Although Republicans have sold their tax cuts as a sure-fire way to create jobs and boost incomes for middle- and working-class Americans, a recent economic study casts more doubt on that still-controversial claim.
In a working paper published in May, Ethan Rouen of Harvard Business School and Suresh Nallareddy and Juan Carlos Suárez Serrato of Duke University found that corporate tax cuts provide no income boost for workers making less than $200,000 per year. They do, however, raise incomes for the small number of earners above that income level. The combined effect makes income inequality worse, the authors found.
The analysis relied on state tax data for the analysis, due in part to the higher frequency of state-level changes in tax structures, but the authors say the dynamics should be largely the same at the federal level. The mechanism involved is relatively simple: cutting corporate taxes causes wealthy individuals to shift more towards capital income and away from wages and salaries in order to benefit from lower tax rates. Ordinary workers typically don’t have the option to shift income, and therefore have nothing to gain.
"We find tax cuts lead to higher reported capital income and a decrease in wage and salary income. These effects are concentrated among top earners, and we find no effects for those reporting less than $200,000 in income," the authors wrote.

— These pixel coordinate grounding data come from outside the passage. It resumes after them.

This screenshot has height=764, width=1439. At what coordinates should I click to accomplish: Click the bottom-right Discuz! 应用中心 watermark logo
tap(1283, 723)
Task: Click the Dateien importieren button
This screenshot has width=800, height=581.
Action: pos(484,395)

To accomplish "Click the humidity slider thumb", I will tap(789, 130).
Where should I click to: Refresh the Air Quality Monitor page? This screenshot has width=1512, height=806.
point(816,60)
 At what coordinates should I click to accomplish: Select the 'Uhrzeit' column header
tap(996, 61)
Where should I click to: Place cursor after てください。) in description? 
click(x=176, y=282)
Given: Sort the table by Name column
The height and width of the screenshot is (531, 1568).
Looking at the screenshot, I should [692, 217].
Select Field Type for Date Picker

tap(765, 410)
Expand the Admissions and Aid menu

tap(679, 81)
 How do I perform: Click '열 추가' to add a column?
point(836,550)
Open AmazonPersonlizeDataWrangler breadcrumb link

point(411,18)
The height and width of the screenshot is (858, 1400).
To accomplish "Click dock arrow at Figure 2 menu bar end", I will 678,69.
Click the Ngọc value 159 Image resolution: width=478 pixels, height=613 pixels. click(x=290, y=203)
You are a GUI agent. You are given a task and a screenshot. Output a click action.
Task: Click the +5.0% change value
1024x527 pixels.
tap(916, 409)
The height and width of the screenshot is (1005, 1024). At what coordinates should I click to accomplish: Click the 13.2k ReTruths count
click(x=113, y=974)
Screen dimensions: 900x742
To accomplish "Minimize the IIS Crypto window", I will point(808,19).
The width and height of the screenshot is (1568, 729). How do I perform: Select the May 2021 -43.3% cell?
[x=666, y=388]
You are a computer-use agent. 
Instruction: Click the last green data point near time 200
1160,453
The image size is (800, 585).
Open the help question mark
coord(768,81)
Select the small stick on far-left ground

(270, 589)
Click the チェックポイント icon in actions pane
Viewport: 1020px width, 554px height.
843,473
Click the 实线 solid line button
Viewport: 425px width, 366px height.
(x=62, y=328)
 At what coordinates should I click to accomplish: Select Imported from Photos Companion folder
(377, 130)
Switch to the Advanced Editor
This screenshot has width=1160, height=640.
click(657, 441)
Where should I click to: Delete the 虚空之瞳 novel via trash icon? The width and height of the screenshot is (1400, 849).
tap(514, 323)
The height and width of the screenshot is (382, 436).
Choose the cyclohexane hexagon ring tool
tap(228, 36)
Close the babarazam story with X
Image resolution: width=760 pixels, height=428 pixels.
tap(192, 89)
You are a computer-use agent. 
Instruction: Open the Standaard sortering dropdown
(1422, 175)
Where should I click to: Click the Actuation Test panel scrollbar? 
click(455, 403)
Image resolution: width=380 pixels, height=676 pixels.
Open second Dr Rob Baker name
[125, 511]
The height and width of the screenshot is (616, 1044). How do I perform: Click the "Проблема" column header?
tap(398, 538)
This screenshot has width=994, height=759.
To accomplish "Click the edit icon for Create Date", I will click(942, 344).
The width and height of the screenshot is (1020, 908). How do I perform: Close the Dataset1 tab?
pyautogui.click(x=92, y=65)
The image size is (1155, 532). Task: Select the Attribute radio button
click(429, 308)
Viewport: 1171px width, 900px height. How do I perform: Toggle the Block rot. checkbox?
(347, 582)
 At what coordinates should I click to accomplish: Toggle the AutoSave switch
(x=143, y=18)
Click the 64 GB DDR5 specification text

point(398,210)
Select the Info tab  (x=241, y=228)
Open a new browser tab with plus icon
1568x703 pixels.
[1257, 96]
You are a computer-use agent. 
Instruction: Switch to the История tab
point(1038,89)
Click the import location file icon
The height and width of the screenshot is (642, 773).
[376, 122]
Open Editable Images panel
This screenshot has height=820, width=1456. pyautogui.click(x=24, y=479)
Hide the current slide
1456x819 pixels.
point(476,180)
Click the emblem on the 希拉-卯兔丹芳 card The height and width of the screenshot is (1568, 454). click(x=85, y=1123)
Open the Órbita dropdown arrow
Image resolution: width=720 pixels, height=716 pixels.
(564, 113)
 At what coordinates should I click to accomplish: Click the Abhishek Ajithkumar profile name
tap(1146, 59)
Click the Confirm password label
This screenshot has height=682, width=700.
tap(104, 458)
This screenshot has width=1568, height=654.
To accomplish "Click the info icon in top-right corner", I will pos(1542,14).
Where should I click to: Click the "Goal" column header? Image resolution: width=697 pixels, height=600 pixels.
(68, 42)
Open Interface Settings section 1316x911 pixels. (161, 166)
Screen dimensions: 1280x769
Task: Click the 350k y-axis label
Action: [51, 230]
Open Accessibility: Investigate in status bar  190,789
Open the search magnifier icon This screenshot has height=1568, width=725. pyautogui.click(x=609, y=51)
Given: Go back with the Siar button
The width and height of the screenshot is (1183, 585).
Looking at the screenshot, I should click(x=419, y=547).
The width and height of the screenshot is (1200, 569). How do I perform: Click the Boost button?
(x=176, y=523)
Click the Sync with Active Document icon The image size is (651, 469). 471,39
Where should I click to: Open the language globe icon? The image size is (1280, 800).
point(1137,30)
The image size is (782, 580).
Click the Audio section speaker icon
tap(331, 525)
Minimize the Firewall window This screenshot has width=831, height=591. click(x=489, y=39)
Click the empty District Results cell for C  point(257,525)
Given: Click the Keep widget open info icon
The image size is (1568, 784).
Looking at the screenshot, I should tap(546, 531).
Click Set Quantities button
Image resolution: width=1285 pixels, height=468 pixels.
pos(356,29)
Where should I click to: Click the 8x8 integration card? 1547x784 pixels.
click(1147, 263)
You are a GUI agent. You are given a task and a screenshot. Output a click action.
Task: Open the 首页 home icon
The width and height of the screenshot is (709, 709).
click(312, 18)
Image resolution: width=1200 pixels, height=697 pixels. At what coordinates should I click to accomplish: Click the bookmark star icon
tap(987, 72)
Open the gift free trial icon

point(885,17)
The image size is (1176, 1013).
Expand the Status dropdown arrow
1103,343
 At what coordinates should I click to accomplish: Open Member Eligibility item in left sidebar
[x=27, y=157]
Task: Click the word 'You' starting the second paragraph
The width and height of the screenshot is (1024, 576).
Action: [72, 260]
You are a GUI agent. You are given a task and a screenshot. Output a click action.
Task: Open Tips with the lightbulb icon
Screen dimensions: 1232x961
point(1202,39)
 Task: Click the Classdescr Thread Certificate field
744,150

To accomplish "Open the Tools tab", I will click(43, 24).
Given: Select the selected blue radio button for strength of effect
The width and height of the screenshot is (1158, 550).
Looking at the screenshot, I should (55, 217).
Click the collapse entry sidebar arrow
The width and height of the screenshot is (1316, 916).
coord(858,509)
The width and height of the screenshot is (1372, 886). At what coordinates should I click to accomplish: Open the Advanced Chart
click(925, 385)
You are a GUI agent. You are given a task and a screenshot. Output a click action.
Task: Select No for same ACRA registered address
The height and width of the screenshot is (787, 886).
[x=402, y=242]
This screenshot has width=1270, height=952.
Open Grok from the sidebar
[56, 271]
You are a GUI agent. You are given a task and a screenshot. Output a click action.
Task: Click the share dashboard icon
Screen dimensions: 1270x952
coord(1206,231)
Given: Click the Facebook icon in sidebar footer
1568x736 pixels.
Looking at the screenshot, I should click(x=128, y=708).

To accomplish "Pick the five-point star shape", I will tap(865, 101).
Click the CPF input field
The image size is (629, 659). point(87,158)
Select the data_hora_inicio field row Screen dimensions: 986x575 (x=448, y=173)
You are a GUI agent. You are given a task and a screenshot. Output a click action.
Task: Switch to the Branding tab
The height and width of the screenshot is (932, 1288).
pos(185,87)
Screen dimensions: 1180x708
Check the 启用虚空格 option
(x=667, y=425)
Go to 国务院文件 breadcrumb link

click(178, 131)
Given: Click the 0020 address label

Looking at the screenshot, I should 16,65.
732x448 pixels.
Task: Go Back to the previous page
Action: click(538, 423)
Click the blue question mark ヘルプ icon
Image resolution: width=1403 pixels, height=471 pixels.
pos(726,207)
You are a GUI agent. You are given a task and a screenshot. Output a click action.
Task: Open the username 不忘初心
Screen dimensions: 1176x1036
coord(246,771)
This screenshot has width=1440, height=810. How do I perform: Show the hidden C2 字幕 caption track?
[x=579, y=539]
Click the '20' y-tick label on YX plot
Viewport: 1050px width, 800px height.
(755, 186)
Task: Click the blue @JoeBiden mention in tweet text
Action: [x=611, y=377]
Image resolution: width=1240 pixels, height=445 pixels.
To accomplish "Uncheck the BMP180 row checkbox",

In the long run, corporate tax cuts are supposed to help create more investment and higher wages for all workers, but the authors said there’s little evidence of that in their data. While tax cuts do boost investment, the resulting income gains are captured by business owners. “We have seen corporate profits rise and unemployment fall to historic lows, but wages have been stagnant. So far, there is no evidence that the tax cuts are changing this pattern,” Rouen told the Harvard Business Review earlier this month.